Dataset items
──────────
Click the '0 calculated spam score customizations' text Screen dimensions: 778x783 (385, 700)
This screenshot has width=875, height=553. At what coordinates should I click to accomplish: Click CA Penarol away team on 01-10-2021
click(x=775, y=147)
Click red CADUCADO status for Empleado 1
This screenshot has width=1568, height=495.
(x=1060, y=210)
──────────
*Task description*:
Quote every one of the records above verbatim, keeping each line as it stands.

*Output for this task*:
Click the '0 calculated spam score customizations' text Screen dimensions: 778x783 (385, 700)
This screenshot has width=875, height=553. At what coordinates should I click to accomplish: Click CA Penarol away team on 01-10-2021
click(x=775, y=147)
Click red CADUCADO status for Empleado 1
This screenshot has width=1568, height=495.
(x=1060, y=210)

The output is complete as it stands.